Il ponte costruito da Pocobelli in un acquarello del 1824, probabilmente di Richard La Nicca.

Edificato tra il 1819 e il 1821, il ponte Vittorio Emanuele, forse a causa di una certa fretta nella costruzione, dettata dai tempi stretti concessi per la realizzazione della strada, rivelò sin dall’inizio un difetto strutturale che ne compromise la stabilità. Inoltre, l’accesso sud al ponte era esposto alle valanghe: si dovettero quindi costruire delle gallerie con tetto in legno che però talvolta non resistevano alla forza della massa nevosa. Conviene forse ricordare che i passi alpini, fino all’avvento del traffico automobilistico, erano generalmente utilizzati durante tutto l’anno. Le piste invernali per le slitte erano a volte più agevoli delle strade carrozzabili.

Le gallerie di protezione contro le valanghe in un disegno del 1825.

Quel che resta oggi di tali costruzioni nei pressi del ponte Vittorio Emanuele.

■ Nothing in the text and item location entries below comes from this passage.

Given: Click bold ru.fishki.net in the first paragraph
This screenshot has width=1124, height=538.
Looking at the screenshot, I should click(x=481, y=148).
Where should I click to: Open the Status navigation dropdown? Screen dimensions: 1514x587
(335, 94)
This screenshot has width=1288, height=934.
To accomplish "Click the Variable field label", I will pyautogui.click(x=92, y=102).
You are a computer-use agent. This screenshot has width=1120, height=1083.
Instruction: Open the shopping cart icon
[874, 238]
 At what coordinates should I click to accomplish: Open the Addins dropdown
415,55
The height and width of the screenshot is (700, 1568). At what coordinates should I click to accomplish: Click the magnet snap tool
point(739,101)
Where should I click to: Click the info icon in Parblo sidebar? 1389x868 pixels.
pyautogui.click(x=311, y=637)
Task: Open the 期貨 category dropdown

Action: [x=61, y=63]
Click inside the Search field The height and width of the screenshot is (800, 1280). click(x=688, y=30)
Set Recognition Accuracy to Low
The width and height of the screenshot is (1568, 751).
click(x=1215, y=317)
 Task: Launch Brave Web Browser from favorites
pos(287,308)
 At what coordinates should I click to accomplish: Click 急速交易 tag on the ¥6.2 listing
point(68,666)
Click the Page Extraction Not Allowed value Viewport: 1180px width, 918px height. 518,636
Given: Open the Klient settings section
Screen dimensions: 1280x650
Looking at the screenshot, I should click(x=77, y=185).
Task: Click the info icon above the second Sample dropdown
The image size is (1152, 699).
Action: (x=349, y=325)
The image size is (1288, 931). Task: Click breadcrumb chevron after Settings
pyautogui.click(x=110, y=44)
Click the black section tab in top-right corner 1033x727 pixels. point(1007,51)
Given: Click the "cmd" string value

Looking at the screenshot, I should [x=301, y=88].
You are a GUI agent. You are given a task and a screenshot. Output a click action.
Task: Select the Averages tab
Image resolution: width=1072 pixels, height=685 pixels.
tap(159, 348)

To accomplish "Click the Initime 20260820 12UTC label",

Nonostante ciò l’opera suscitò l’ammirazione dei visitatori: «Quel ponte è uno dei più arditi che io abbia mai veduto ... Da colassù guardando abbasso, l’uomo si sente preso da tale meraviglia e raccapriccio, che la natura stessa, rifuggendo a tale vista, non gli permette d’ivi rimaner lunga pezza», si può leggere in una testimonianza del 1825. Secondo lo scrittore e politico retico Peter Conradin von Tscharner il ponte con le sue adiacenze «offriva una vista gradevole e suggestiva».

Richard La Nicca (1794-1883), per molti anni ingegnere cantonale, aveva riprodotto il ponte Vittorio Emanuele su un suo biglietto da visita.

L’arco del ponte presentò sin dall’inizio una crepa inquietante e fu rifatto tra il 1826 e il 1827 da Richard La Nicca, uno dei più celebri ingegneri retici dell’Ottocento. Poiché il difetto principale risiedeva nella fondazione della spalla sinistra del ponte, semplicemente appoggiata su una parete rocciosa poco stabile, i problemi si riproposero anche dopo la ricostruzione parziale. Il maestoso ponte destava stupore e ammirazione, e il La Nicca lo chiamava addirittura il suo «figlio prediletto», ma la sua sorte era segnata. Dal 1858 si cominciò a utilizzare un itinerario alternativo invernale a causa del pericolo di valanghe; qualche hanno dopo fu costruito il più modesto Pont Nef e un nuovo tratto di strada sulla sponda sinistra della Moesa per salire con alcuni tornanti verso Ca’ de Mucia. Il vecchio tracciato fu abbandonato nel 1864 e il ponte è crollato nel 1869.
Il Pont Nef, costruito nel 1864 per sostituire il ponte Vittorio Emanuele.

Delle imponenti rovine – che meriterebbero forse un minimo intervento di salvaguardia – sono ancora ben visibili la spalla destra del ponte con resti della carreggiata e dei parapetti, i muri delle gallerie di protezione e il vecchio tracciato stradale con muri di sostegno e tombini.

Le rovine del ponte come si presentano oggi.

Bibliografia sommaria

Paolo Mantovani, La strada commerciale del San Bernardino, Locarno, Dadò, 1988 (da dove sotto tratte le illustrazioni storiche che accompagnano questo articolo).

Paolo Mantovani, Manufatti con difetti di costruzione. Il ponte Vittorio Emanuele, «il figlio prediletto», in Historische Verkehrswege im Kanton Graubünden GR, 2007, p. 34-38.